Claude Lemaire (21 February 1921 – 5 February 2004) was a French entomologist.
He specialised in Lepidoptera Saturniidae.

Studies
 Graduate Diploma of Civil Law, Faculty of Law of Paris
 Graduate Diploma of Political Economy, Faculty of Law of Paris
 Doctorate in Law 
 Doctorate of the University of Paris (Sciences)

Professional activities
 1949–1956: Bank.

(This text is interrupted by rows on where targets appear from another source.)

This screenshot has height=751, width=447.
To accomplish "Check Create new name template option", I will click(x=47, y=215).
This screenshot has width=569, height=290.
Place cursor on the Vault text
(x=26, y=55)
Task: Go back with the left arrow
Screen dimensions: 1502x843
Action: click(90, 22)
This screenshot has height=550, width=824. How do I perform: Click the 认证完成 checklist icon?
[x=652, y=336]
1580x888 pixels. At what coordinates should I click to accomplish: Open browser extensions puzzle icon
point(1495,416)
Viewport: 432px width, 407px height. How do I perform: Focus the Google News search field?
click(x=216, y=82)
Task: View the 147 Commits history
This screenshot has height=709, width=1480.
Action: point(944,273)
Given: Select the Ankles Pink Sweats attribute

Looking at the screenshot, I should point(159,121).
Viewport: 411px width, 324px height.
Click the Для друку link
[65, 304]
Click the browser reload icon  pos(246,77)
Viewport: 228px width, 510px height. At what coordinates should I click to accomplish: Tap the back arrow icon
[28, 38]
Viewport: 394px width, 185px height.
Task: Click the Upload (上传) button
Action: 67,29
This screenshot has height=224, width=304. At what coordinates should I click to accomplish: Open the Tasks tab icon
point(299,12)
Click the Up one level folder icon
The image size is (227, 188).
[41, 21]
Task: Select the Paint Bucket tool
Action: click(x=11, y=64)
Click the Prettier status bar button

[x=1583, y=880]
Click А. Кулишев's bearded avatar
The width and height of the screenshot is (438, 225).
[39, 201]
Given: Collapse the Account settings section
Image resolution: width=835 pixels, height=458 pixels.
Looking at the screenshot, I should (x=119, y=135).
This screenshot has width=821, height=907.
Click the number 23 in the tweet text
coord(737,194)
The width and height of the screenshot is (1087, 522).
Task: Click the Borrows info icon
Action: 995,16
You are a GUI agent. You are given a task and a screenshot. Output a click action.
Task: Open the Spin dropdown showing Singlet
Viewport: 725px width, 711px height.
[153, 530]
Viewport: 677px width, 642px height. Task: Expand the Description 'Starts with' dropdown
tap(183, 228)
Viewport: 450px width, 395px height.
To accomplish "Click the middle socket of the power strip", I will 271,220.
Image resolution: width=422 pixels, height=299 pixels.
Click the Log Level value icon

Chief of contentious department
 1957–1959: Auctioneer at Drouot (Paris)

Entomological activities

Publications
Lemaire published about 100 entomological works.

Awards
He was elected president of the Société entomologique de France in 1972, president of the Association for Tropical Lepidoptera in 1992, and twice as vice-president of the Lepidopterists' Society.

He received the prizes Constant (1971) and Réaumur (2003) of the Société entomologique de France. In 1999, he received the Karl Jordan Medal of the Lepidopterists' Society.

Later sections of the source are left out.